BRIEF: The number of lines in the records that include "Enable" is all you should give.

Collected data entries
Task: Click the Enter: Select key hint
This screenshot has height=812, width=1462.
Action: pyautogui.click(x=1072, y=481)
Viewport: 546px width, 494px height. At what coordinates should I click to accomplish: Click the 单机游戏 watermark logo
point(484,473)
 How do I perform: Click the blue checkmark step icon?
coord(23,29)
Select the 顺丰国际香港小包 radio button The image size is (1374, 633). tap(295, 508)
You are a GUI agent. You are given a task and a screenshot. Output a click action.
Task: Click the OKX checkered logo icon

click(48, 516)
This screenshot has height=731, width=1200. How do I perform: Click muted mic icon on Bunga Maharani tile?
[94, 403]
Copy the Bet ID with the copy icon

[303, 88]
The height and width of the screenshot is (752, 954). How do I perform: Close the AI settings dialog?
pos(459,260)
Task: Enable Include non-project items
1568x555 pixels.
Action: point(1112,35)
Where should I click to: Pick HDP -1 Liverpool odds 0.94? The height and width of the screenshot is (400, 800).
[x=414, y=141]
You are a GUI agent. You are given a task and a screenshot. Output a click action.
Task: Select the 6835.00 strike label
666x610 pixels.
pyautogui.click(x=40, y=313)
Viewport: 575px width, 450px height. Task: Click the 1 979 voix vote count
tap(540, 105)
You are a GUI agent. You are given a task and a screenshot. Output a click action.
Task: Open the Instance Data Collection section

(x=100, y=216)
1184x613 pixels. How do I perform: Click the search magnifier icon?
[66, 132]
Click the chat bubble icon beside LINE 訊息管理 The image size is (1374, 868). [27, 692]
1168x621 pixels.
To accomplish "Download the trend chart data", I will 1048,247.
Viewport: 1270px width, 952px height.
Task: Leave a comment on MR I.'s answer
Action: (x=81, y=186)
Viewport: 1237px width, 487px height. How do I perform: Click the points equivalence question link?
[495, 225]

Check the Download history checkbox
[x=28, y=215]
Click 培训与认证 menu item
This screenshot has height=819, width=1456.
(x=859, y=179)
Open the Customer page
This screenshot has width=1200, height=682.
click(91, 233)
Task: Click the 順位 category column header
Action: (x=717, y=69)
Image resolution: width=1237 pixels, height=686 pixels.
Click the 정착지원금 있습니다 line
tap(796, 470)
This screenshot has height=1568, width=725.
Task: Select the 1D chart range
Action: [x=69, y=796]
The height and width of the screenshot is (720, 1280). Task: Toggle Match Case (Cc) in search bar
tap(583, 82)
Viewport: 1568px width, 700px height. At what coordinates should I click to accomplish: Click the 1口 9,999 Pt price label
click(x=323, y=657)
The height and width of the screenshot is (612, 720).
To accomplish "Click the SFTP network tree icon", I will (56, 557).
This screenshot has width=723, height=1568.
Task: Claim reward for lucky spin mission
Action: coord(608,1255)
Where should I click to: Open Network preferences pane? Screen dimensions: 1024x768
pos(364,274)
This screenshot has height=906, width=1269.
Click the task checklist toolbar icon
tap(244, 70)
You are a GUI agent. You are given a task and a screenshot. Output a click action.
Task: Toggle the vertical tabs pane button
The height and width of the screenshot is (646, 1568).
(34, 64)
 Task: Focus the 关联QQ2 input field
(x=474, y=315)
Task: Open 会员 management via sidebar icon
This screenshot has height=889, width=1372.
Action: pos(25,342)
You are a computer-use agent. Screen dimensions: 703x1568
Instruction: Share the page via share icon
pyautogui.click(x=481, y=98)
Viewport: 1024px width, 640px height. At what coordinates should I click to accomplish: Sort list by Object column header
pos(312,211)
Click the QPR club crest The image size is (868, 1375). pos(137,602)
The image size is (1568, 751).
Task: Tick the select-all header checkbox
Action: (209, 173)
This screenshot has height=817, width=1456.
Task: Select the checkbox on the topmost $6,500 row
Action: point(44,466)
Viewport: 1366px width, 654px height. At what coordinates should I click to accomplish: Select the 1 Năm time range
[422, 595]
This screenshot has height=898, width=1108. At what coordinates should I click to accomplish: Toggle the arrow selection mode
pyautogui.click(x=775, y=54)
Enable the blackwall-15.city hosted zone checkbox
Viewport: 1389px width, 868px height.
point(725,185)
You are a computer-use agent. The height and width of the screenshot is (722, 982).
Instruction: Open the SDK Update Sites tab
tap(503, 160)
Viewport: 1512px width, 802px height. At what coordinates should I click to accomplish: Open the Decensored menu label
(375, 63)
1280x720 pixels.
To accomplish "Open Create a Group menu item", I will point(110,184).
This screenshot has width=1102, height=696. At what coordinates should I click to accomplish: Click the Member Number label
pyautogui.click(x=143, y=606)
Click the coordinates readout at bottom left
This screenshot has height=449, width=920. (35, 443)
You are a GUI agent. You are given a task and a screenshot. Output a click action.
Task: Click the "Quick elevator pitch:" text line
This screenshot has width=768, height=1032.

FINISHED EXERCISE: 2